9. A digital twin workshop production scheduling decision-making method integrating virtual and real simulation, characterized in that, Includes the following steps: Step 1: Construct a digital twin model that maps to the physical workshop entity at a preset ratio; Step 2: Real-time collection of production data from the physical workshop via IoT sensor network, processing and fusion of the data, and driving the digital twin model to update its status, maintaining dynamic consistency between the virtual space and the physical workshop. Step 3: In response to changes in the production plan or disturbance events, the scheduling engine generates an initial scheduling plan and imports the initial plan into the simulation sandbox for execution. Virtual simulation is performed based on the rule model and real-time data, and the simulation results are output to evaluate the feasibility. Step 4: When the simulation results fail to meet the preset target or a sudden disturbance occurs, the dynamic iterative optimization process is triggered: alternative solutions are quickly generated and verified in the simulation sandbox, and then screened and evaluated through a two-layer simulation optimization engine until a feasible scheduling solution is obtained. Step 5: Select the target scheme from the optimization schemes, parse it into an atomic control instruction sequence, perform conflict verification in the simulation sandbox, and generate the final scheduling strategy after the verification is passed. Step 6: The final scheduling strategy is issued to the physical workshop execution unit in the form of a sequence of instructions, and the execution status is monitored to form a closed-loop feedback.

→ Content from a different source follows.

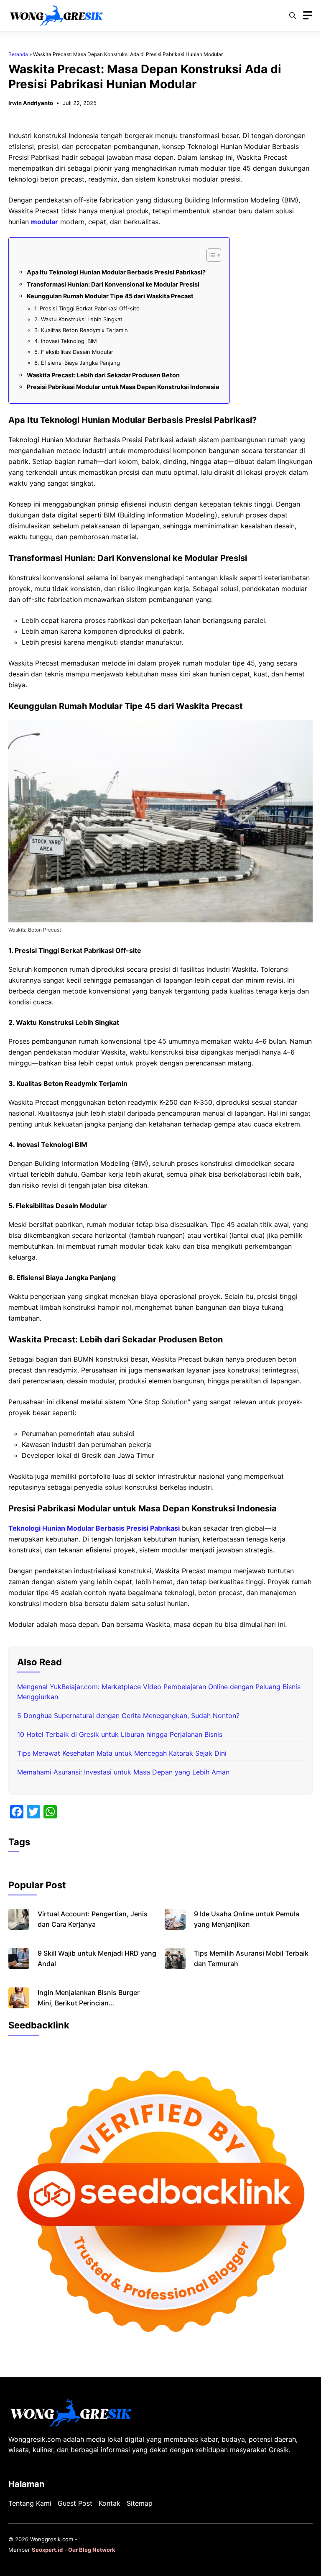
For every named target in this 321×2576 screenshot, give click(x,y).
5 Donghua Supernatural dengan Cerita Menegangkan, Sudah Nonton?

10. The digital twin workshop production scheduling decision-making method according to claim 9, characterized in that, In step 4, the dynamic iterative optimization process includes: prioritizing matching similar scenario solutions from the historical strategy pool as the initial point of iteration; performing lightweight pre-screening through a fast screening layer to output a candidate solution set; performing high-precision simulation evaluation through a fine optimization layer, and triggering feedback adjustment when the solution set quality is not ideal to dynamically adjust the rule weights or constraint tightness.